[DATA FOR THIS EXERCISE — start]

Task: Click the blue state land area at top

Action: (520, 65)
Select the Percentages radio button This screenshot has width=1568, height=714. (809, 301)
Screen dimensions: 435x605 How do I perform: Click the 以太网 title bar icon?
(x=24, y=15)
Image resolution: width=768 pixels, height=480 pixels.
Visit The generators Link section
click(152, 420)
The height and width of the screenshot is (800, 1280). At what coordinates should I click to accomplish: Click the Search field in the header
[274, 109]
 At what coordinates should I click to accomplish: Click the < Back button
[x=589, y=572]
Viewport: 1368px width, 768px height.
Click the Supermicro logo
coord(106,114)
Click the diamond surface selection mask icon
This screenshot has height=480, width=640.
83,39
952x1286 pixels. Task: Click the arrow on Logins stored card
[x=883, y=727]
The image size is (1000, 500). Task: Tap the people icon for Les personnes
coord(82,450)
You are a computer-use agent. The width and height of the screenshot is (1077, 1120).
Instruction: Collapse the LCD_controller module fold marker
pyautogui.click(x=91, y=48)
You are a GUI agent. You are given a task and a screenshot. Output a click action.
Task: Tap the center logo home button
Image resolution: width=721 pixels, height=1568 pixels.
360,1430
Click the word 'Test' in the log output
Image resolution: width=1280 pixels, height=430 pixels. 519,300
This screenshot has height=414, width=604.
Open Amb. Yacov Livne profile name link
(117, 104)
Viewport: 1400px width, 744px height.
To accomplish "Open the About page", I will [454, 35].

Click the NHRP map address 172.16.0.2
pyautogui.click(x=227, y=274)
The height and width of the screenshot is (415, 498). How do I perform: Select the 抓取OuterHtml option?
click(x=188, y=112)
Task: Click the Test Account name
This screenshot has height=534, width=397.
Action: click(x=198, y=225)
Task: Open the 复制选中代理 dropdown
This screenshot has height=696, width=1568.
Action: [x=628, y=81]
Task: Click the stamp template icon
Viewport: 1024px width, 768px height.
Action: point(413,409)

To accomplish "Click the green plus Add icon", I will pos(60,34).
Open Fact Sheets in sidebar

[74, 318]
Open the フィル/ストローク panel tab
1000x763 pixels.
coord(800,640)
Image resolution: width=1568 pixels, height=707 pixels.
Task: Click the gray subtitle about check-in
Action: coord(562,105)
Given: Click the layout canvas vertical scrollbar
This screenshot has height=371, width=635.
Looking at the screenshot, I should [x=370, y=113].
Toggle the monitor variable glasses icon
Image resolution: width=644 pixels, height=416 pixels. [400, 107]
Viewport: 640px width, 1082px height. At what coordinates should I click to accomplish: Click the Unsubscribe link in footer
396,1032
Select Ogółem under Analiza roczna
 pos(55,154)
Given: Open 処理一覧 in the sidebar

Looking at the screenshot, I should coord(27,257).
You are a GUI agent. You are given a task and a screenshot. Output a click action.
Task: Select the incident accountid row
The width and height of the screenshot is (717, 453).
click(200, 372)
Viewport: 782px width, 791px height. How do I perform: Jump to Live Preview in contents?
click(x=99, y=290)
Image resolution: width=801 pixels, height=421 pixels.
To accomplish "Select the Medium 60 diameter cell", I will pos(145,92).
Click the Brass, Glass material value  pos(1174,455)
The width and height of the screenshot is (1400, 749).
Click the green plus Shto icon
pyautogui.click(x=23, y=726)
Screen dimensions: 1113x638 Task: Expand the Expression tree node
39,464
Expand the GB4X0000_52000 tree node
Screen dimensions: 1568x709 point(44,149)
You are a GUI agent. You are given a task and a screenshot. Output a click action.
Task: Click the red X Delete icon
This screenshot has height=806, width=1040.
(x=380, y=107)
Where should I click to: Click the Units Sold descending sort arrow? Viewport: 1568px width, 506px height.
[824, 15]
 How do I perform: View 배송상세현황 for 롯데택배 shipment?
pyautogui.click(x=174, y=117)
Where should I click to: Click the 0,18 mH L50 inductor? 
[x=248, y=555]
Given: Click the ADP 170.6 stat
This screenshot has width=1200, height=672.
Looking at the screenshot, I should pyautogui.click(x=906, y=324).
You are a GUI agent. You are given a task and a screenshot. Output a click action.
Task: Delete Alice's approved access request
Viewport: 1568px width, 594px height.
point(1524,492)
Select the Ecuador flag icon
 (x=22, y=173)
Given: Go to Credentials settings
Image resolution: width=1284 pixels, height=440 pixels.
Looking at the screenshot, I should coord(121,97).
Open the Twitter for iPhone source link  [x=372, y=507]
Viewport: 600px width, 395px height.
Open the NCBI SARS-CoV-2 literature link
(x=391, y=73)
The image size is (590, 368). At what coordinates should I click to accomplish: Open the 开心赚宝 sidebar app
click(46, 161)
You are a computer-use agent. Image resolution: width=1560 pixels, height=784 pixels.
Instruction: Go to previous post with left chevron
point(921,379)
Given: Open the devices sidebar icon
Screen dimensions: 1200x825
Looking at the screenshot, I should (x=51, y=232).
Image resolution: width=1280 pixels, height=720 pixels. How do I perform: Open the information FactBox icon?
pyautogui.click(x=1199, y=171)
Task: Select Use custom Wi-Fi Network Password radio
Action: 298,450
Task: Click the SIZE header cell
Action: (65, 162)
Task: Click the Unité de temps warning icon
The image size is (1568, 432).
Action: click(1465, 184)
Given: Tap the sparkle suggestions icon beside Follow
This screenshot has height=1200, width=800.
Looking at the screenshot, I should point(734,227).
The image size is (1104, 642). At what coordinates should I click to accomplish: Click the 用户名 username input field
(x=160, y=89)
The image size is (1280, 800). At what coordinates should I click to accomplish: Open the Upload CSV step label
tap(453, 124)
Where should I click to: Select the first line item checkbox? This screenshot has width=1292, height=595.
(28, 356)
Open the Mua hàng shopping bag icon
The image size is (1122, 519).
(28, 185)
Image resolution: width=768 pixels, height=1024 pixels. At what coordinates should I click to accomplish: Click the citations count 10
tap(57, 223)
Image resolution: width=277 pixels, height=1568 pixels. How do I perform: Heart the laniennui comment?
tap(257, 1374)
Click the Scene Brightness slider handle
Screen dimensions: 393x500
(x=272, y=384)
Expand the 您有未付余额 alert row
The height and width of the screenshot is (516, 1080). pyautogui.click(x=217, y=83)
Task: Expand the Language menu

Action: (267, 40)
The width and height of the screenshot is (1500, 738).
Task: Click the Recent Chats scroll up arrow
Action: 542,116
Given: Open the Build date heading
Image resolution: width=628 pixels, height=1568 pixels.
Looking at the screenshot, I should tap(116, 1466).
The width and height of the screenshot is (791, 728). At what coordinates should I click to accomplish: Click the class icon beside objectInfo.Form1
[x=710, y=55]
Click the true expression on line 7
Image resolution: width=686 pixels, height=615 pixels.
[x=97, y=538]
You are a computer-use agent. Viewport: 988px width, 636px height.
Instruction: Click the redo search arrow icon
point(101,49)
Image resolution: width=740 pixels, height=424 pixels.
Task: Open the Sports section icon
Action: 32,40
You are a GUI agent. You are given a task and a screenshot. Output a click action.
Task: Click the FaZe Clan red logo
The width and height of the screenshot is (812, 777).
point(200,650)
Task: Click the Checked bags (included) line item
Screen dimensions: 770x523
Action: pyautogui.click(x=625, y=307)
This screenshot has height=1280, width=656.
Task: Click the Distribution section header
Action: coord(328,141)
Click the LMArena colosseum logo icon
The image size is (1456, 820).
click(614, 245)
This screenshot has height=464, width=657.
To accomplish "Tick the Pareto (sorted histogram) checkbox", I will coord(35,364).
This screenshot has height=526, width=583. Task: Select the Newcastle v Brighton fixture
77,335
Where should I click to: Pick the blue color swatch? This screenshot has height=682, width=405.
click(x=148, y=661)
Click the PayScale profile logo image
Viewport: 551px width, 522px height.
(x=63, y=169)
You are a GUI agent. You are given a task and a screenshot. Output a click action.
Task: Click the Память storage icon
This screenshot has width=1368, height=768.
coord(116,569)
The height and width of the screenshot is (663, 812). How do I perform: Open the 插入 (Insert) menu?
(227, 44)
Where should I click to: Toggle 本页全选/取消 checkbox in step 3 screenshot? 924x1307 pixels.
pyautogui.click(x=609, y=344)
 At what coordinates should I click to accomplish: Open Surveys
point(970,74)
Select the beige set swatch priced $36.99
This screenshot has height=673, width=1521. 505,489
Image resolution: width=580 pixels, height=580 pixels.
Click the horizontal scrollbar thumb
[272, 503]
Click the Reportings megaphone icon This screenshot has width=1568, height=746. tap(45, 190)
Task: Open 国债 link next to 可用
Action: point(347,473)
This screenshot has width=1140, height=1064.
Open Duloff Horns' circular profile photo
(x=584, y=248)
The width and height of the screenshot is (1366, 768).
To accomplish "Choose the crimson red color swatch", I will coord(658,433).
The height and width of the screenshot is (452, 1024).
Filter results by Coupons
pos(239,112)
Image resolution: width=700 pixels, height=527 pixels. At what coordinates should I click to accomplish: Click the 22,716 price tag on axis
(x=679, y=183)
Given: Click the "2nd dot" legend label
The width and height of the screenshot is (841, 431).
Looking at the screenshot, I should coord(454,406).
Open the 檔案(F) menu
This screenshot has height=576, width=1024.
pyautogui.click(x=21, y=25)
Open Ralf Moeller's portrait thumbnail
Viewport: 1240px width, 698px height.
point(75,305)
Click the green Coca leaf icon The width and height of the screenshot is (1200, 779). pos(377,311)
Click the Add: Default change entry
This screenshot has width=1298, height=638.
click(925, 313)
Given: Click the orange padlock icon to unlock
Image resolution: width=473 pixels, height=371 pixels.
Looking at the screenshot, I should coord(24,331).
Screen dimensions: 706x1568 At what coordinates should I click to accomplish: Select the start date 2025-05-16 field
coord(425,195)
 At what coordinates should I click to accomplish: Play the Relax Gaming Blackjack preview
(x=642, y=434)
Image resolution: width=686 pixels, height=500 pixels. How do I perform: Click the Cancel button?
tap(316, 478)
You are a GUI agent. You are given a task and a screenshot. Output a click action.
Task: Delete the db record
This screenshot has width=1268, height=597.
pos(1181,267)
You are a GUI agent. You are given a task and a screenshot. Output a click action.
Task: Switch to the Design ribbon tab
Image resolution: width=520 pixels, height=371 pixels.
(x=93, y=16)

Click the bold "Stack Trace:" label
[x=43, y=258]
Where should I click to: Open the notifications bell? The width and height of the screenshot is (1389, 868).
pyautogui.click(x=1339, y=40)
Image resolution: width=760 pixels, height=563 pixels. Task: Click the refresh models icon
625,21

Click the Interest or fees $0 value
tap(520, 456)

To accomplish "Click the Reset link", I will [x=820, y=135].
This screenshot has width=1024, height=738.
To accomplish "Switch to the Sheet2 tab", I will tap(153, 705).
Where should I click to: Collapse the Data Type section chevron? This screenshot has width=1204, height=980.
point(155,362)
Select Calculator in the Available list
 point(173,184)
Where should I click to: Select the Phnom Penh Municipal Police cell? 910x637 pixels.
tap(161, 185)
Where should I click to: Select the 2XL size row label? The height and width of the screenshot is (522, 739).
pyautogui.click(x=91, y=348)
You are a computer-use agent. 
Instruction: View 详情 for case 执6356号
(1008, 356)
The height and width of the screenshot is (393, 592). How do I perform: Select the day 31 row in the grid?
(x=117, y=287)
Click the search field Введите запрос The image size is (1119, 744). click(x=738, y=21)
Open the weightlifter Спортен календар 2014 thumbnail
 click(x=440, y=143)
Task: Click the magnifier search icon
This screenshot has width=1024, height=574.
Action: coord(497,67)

[DATA FOR THIS EXERCISE — finish]

ASSIGNMENT:
Please reproduce exactly the lines from the first one of the records above through the line containing "Viewport: 1400px width, 744px height.", both included, and nothing else.

ANSWER TO THE EXERCISE:
Task: Click the blue state land area at top

Action: (520, 65)
Select the Percentages radio button This screenshot has width=1568, height=714. (809, 301)
Screen dimensions: 435x605 How do I perform: Click the 以太网 title bar icon?
(x=24, y=15)
Image resolution: width=768 pixels, height=480 pixels.
Visit The generators Link section
click(152, 420)
The height and width of the screenshot is (800, 1280). At what coordinates should I click to accomplish: Click the Search field in the header
[274, 109]
 At what coordinates should I click to accomplish: Click the < Back button
[x=589, y=572]
Viewport: 1368px width, 768px height.
Click the Supermicro logo
coord(106,114)
Click the diamond surface selection mask icon
This screenshot has height=480, width=640.
83,39
952x1286 pixels. Task: Click the arrow on Logins stored card
[x=883, y=727]
The image size is (1000, 500). Task: Tap the people icon for Les personnes
coord(82,450)
You are a computer-use agent. The width and height of the screenshot is (1077, 1120).
Instruction: Collapse the LCD_controller module fold marker
pyautogui.click(x=91, y=48)
You are a GUI agent. You are given a task and a screenshot. Output a click action.
Task: Tap the center logo home button
Image resolution: width=721 pixels, height=1568 pixels.
360,1430
Click the word 'Test' in the log output
Image resolution: width=1280 pixels, height=430 pixels. 519,300
This screenshot has height=414, width=604.
Open Amb. Yacov Livne profile name link
(117, 104)
Viewport: 1400px width, 744px height.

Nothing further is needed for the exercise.